I've implemented a constexpr map array lookup based on this SO answer, but it leaves me wondering now what the memory overhead might be like if the map array is very large, and what other gotchas might exist with this technique, particularly if the constexpr function cannot be resolved at compile time.

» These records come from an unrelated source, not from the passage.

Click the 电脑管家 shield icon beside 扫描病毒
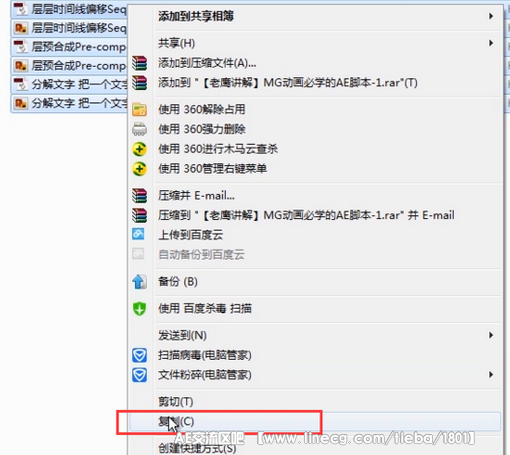 click(x=139, y=355)
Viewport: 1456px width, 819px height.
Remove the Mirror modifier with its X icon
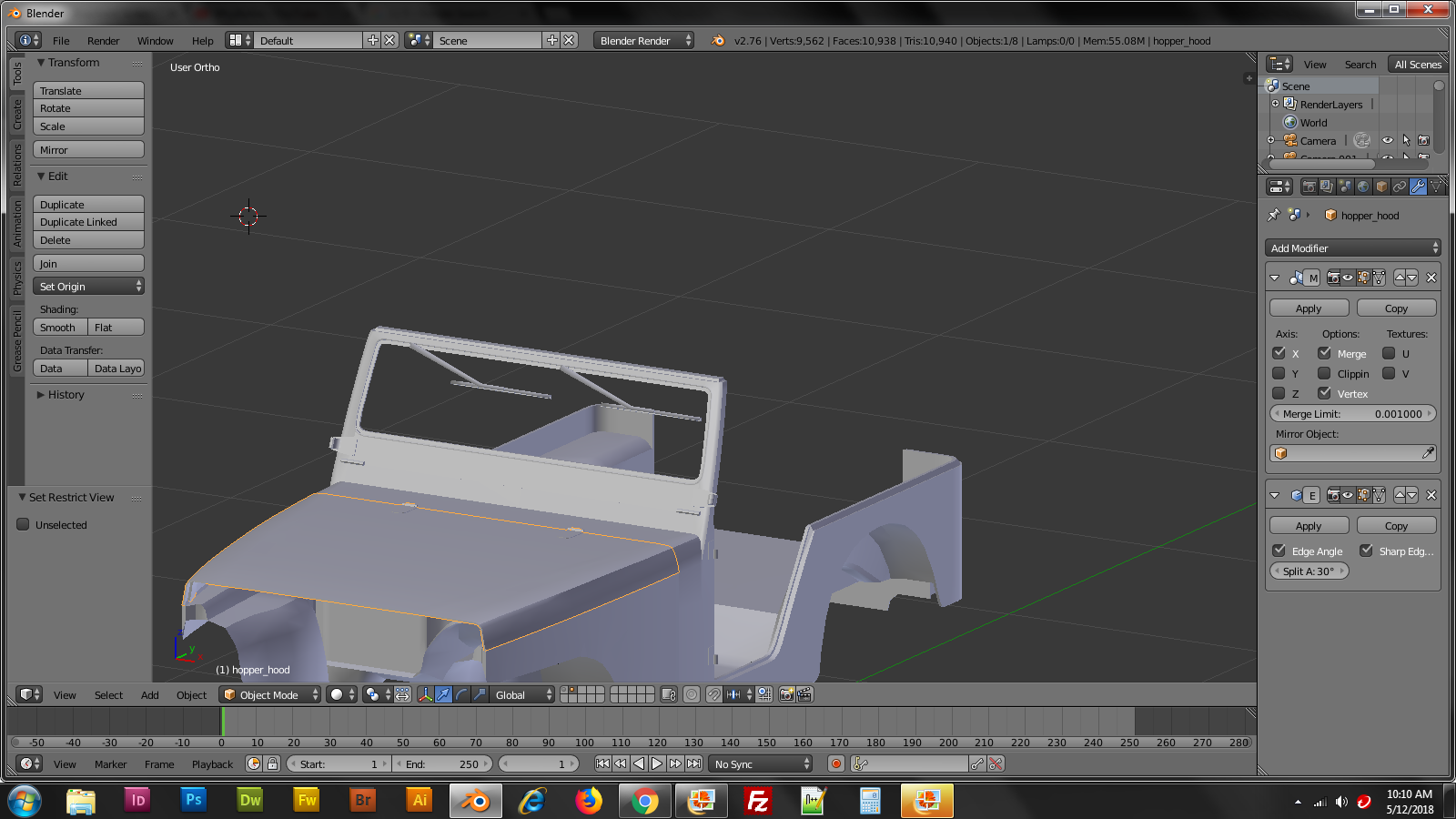[x=1431, y=278]
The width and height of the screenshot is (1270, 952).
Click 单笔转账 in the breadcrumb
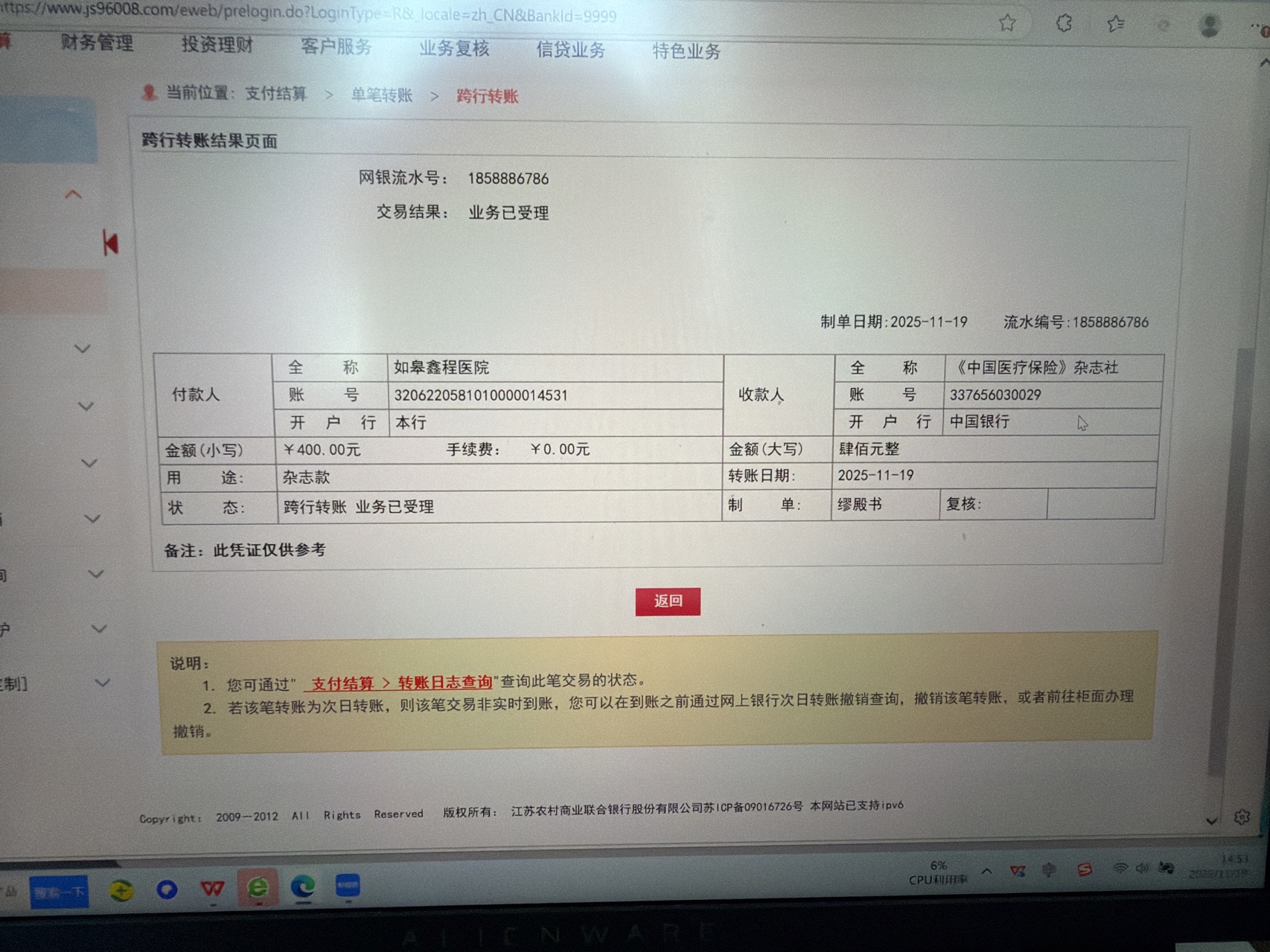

Here is a contrived code example that hopefully makes my question more clear:
example.h:
enum class MyEnum
{
X0,
X1,
X2,
X3,
X4,
X5
};
struct MyStruct
{
const MyEnum type;
const char* id;
const char* name;
const int size;
};
namespace
{
constexpr MyStruct myMap[] = {
{MyEnum::X0,"X0","Test 0", 0},
{MyEnum::X1,"X1","Test 1", 1},
{MyEnum::X2,"X2","Test 2", 2},
{MyEnum::X3,"X3","Test 3", 3},
{MyEnum::X4,"X4","Test 4", 4},
{MyEnum::X5,"X5","Test 5", 5},
};
constexpr auto mapSize = sizeof myMap/sizeof myMap[0];
}
class invalid_map_exception : public std::exception {};
// Retrieves a struct based on the associated enum
inline constexpr MyStruct getStruct(MyEnum key, int range = mapSize) {
return (range == 0) ? (throw invalid_map_exception()):
(myMap[range - 1].type == key) ? myMap[range - 1]:
getStruct(key, range - 1);
};
example.cpp:
#include <iostream>
#include <vector>
#include "example.h"
int main()
{
std::vector<MyEnum> enumList = {MyEnum::X0, MyEnum::X1, MyEnum::X2, MyEnum::X3, MyEnum::X4, MyEnum::X5};
int idx;
std::cout << "Enter a number between 0 and 5:" << std::endl;
std::cin >> idx;
MyStruct test = getStruct(enumList[idx]);
std::cout << "choice name: " << test.name << std::endl;
return 0;
}
Output:
Enter a number between 0 and 5:
1
choice name: Test 1
Compiled with g++ with -std=c++14.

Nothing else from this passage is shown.